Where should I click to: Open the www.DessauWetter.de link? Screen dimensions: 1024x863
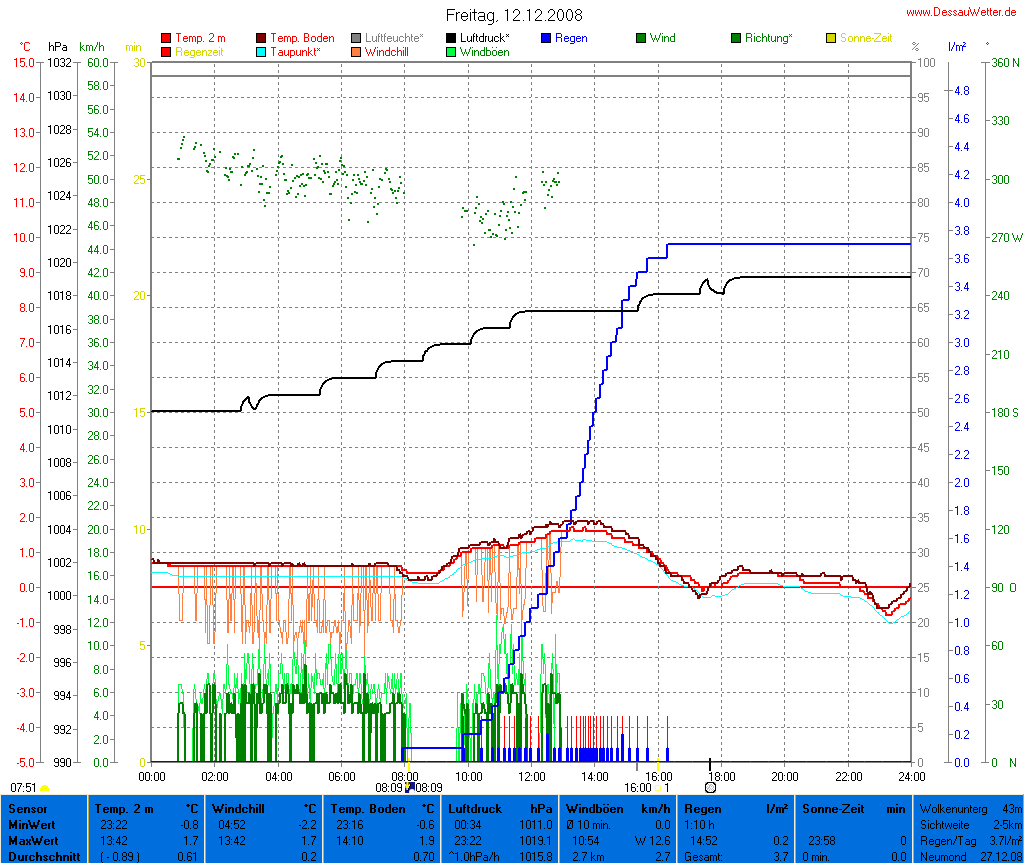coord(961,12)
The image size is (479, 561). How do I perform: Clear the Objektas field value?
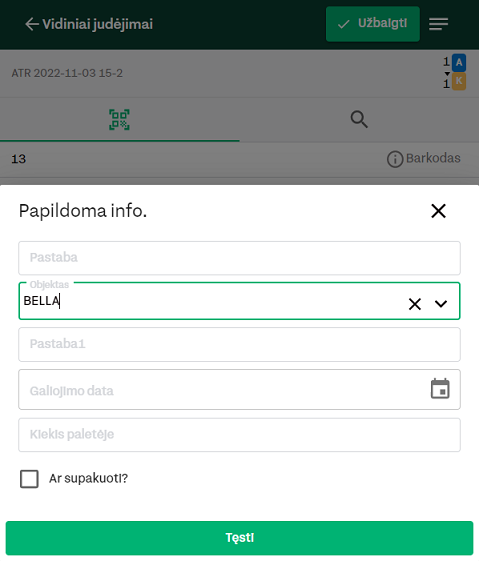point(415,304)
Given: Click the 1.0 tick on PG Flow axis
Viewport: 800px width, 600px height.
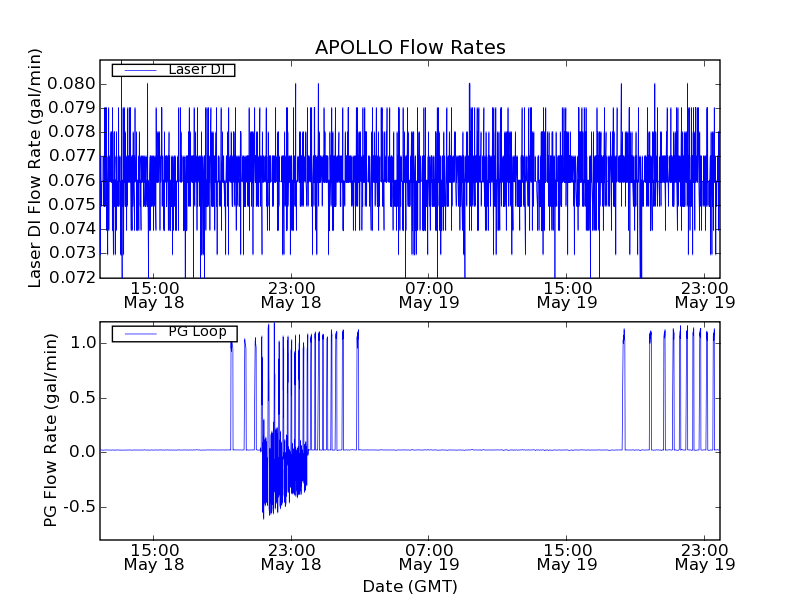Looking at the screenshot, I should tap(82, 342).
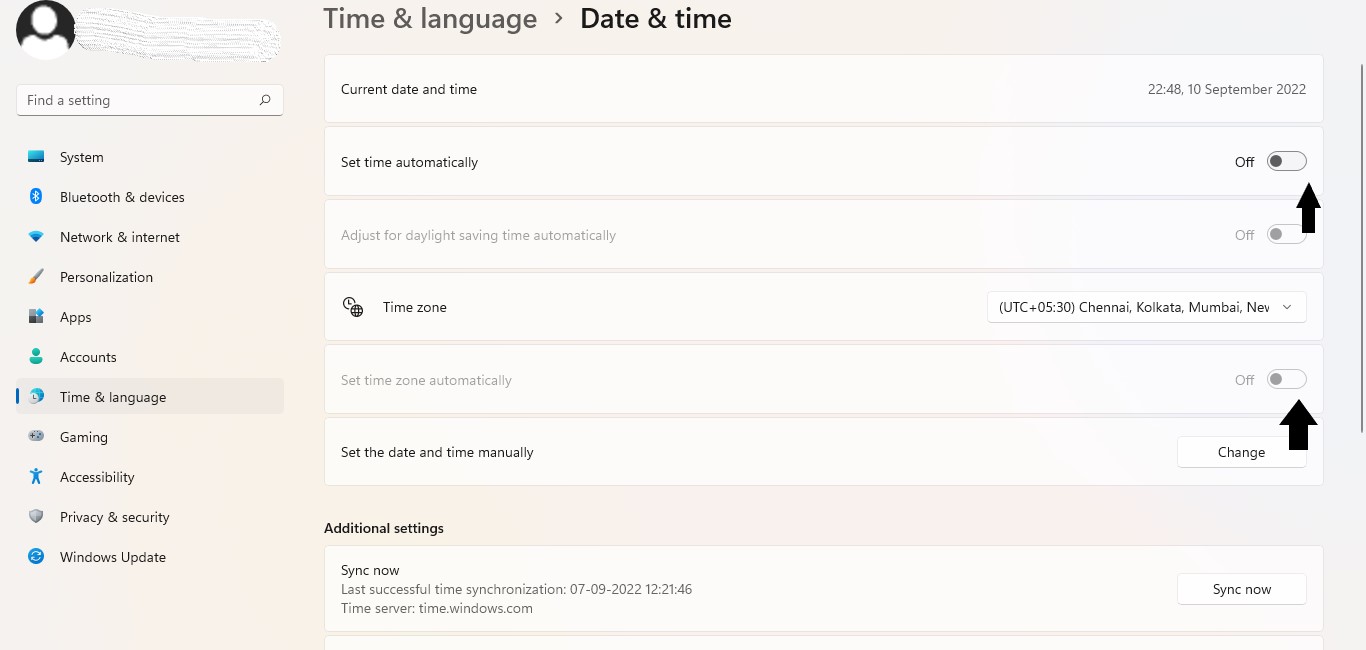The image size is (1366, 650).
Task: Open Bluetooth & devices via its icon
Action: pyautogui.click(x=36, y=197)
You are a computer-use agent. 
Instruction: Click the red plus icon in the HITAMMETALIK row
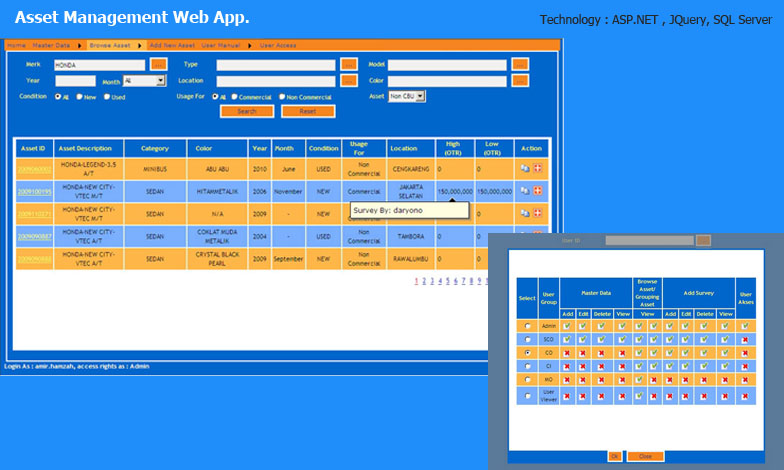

_____

__Task description__
The preceding entries are to be returned verbatim, with every picture excluded.

__Task result__
Where should I click to: Open the www.DessauWetter.de link? Screen dimensions: 1024x863
coord(961,12)
The image size is (479, 561). How do I perform: Clear the Objektas field value?
point(415,304)
Given: Click the 1.0 tick on PG Flow axis
Viewport: 800px width, 600px height.
Looking at the screenshot, I should tap(82, 342).
The image size is (1366, 650).
Task: Open Bluetooth & devices via its icon
Action: pyautogui.click(x=36, y=197)
You are a computer-use agent. 
Instruction: Click the red plus icon in the HITAMMETALIK row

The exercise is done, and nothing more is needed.